From 2786513ba72435fda3a9a6b6b39d25ddf560339c Mon Sep 17 00:00:00 2001
From: Ilya Zverev <zverik@textual.ru>
Date: Wed, 25 Apr 2018 15:42:22 +0300
Subject: [PATCH] Few fixes

---
 CHANGELOG.md         |  3 +++
 conflate/conflate.py | 12 ++++++++----
 2 files changed, 11 insertions(+), 4 deletions(-)

diff --git a/CHANGELOG.md b/CHANGELOG.md
index 9d10b2f..f082171 100644
--- a/CHANGELOG.md
+++ b/CHANGELOG.md
@@ -2,6 +2,9 @@
 
 ## master branch
 
+* Fixed processing of `''` tag value.
+* More that 3 duplicate points in a single place are processed correctly.
+
 ## 1.3.2
 
 _Released 2018-04-19_
diff --git a/conflate/conflate.py b/conflate/conflate.py
index b516eda..25fb659 100755
--- a/conflate/conflate.py
+++ b/conflate/conflate.py
@@ -78,6 +78,7 @@ class OSMPoint(SourcePoint):
     The id is compound and created from object type and object id."""
     def __init__(self, ptype, pid, version, lat, lon, tags=None, categories=None):
         super().__init__('{}{}'.format(ptype[0], pid), lat, lon, tags)

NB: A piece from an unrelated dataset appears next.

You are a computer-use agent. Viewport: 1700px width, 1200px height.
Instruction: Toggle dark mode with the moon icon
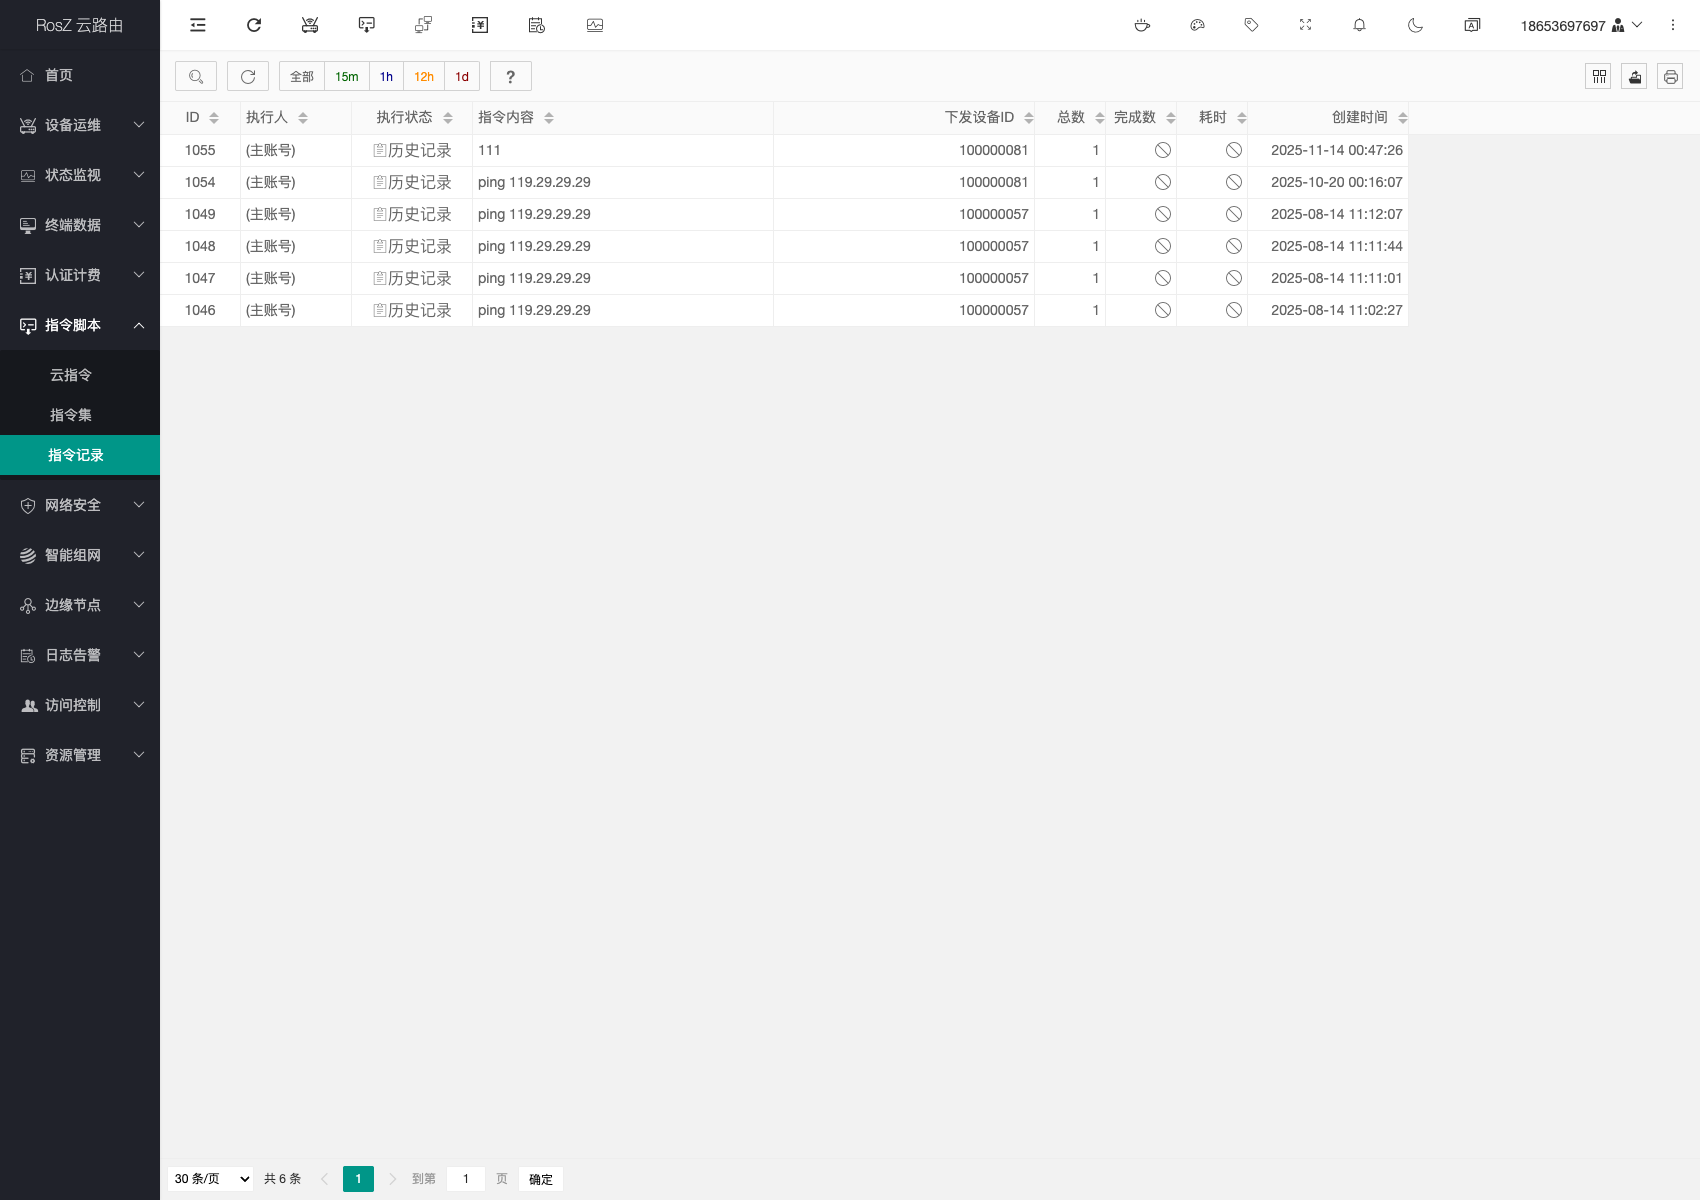pyautogui.click(x=1415, y=25)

+        self.tags = {k: v for k, v in self.tags.items() if v is not None and len(v) > 0}
         self.osm_type = ptype
         self.osm_id = pid
         self.version = version
@@ -598,7 +599,7 @@ class OsmConflator:
                                 continue
                             tags[osm_key] = v
                             changed = True
-                        elif osm_key in p.tags and (v == '' or retagging):
+                        elif osm_key in tags and (v == '' or retagging):
                             del tags[osm_key]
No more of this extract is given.